BGE 105 V 21
 
6. Auszug aus dem Urteil vom 2. Februar 1979 i.S. Krissler gegen Ausgleichskasse des Kantons Aargau und Obergericht des Kantons Aargau
 
Regeste
Anspruchsbegründende Geburtsgebrechen.
Ziff. 404 GgV ist gesetzeskonform.
 
Das Eidg. Versicherungsgericht zieht in Erwägung:
a) Nach Art. 13 Abs. 1 IVG haben minderjährige Versicherte Anspruch auf die zur Behandlung von Geburtsgebrechen notwendigen Massnahmen. Als Geburtsgebrechen gelten solche, die bei vollendeter Geburt bestehen und in der Liste gemäss Art. 2 GgV (Verordnung über die Geburtsgebrechen) enthalten sind oder gemäss Art. 3 Abs. 2 GgV vom Eidgenössischen Departement des Innern neu als solche bezeichnet werden (vgl. Art. 1 GgV). Laut Ziffer 404 GgV (in der Fassung gemäss Novelle vom 29. November 1976, in Kraft seit 1. Januar 1977) geben kongenitale Hirnstörungen einen Anspruch auf die zur Behandlung notwendigen medizinischen Massnahmen, sofern sie mit bereits gestellter Diagnose als solche vor Vollendung des neunten Altersjahrs behandelt worden sind. Demgegenüber musste nach der bis 31. Dezember 1976 gültigen Fassung von Ziffer 404 GgV dieses Gebrechen bis zum vollendeten 8. Lebensjahr manifest geworden sein.
b) In der Verwaltungsgerichtsbeschwerde wird die Auffassung vertreten, die in Ziffer 404 GgV festgesetzte Altersgrenze widerspreche klarem Recht, da sie mit Art. 13 Abs. 1 IVG unvereinbar sei. Bei dieser Behauptung wird indes übersehen, dass in Art. 13 Abs. 2 Satz 1 IVG dem Bundesrat eine umfassende Kompetenz erteilt wurde, aus der Gesamtheit der Geburtsgebrechen im medizinischen Sinne jene Gebrechen auszuwählen, für welche die Massnahmen nach Art. 13 IVG zu gewähren sind (Geburtsgebrechen im Rechtssinne des IVG). Soweit die gesetzliche Delegationsnorm dem Bundesrat einen Spielraum des Ermessens lässt, hat sich der Richter, da er nicht sein Ermessen an die Stelle desjenigen des Bundesrates treten lassen kann, auf die Prüfung zu beschränken, ob die Verordnungsvorschriften offensichtlich aus dem Rahmen der delegierten Kompetenz herausfallen (BGE 88 I 308, nicht veröffentlichtes Urteil i.S. Gelzer vom 4. August 1977). Der Bundesrat durfte daher sowohl die generelle Regel von Art. 1 GgV als auch die speziellen Voraussetzungen in einzelnen GgV-Ziffern aufstellen, wobei er auch Zwecke der Praktikabilität berücksichtigen konnte. Bei verschiedenen Geburtsgebrechen ergeben sich Abgrenzungsschwierigkeiten bezüglich der Frage, ob diese Gebrechen bei vollendeter Geburt bestanden (Art. 1 GgV) oder erst später eingetreten sind. Aus Gründen der praktikabilität wurde in Ziffer 404 GgV die Abgrenzung in der medizinisch begründeten Annahme gefunden, dass das Gebrechen vor Vollendung des 9. Altersjahres diagnostiziert und behandelt worden wäre, wenn es angeboren gewesen wäre. Eine solche Abgrenzung ist durchaus berechtigt. Es kann keine Rede davon sein, dass die Umschreibung in Ziffer 404 GgV den Rahmen der delegierten Kompetenz offensichtlich sprenge.

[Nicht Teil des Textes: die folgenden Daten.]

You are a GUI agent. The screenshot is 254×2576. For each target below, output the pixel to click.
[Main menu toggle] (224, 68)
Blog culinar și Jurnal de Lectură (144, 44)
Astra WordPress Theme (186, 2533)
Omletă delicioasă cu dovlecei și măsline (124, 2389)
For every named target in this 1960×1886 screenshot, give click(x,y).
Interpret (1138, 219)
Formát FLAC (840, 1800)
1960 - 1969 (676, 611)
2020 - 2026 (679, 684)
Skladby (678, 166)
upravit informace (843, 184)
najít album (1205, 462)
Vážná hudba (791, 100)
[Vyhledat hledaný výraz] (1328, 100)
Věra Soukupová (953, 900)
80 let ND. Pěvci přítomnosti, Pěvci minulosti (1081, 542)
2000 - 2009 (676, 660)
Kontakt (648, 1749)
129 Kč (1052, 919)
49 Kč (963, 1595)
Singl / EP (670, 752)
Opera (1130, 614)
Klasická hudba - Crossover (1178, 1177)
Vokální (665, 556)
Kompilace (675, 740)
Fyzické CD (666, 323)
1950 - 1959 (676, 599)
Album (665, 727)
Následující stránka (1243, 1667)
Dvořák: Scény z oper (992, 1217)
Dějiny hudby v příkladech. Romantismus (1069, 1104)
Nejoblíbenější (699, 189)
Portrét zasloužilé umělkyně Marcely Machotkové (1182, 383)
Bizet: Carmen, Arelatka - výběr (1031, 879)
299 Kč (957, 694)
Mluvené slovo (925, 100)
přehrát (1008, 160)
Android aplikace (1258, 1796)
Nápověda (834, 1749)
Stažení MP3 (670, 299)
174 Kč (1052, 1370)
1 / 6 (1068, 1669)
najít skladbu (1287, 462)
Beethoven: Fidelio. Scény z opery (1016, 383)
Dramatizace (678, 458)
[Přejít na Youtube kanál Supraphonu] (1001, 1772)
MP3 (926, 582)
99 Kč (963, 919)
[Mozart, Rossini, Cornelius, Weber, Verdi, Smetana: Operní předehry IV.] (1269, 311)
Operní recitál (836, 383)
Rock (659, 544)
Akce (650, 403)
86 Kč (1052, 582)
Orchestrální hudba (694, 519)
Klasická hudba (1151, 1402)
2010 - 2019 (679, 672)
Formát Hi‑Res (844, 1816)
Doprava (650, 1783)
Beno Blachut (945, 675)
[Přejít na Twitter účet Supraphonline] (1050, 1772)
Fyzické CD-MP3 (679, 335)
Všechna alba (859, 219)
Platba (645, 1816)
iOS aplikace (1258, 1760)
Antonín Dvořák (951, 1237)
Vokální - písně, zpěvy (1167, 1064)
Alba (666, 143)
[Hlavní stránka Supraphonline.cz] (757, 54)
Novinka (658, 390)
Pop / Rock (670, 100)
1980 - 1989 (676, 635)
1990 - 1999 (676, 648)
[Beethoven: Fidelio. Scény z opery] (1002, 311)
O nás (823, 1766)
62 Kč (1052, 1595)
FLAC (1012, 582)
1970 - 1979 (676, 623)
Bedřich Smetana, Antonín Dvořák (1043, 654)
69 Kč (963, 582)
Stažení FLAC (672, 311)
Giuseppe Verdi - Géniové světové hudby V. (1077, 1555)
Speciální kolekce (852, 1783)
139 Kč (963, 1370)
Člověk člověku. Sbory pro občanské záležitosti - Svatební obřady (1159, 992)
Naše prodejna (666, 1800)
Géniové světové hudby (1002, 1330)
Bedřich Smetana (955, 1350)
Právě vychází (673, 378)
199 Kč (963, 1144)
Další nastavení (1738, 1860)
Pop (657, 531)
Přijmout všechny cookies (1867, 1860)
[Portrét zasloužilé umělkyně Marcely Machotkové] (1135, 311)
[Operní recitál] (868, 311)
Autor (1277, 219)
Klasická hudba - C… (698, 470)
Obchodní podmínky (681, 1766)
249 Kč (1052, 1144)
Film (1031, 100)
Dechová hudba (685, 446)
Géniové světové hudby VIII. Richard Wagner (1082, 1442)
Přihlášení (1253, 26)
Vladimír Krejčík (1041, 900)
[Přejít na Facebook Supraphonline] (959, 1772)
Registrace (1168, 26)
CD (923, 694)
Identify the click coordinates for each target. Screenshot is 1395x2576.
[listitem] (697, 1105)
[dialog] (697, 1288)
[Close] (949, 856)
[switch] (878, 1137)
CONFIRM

c) In der Verwaltungsgerichtsbeschwerde wird sodann eingewendet, dass eine Diagnose nicht von den Eltern gesteuert werden könne. Wenn Eltern von den Ärzten abgewiesen würden, weil diese die kongenitale Hirnstörung nicht rechtzeitig erkannt hätten, dürfe daraus nicht eine rechtserhebliche Tatsache abgeleitet werden. Allenfalls sei eine Expertise anzuordnen zur Frage, ob die Hirnstörungen nicht schon vor der Vollendung des 9. Altersjahres hätten diagnostiziert werden können und demzufolge schon vor diesem Zeitpunkt vorhanden gewesen seien.
Da es nach Ziffer 404 GgV jedoch einzig darauf ankommt, ob die Diagnose vor Vollendung des 9. Altersjahres "bereits gestellt" war, ist die Frage, ob sie hätte gestellt werden können, irrelevant. Es bedarf daher auch keiner weiteren Abklärung mehr.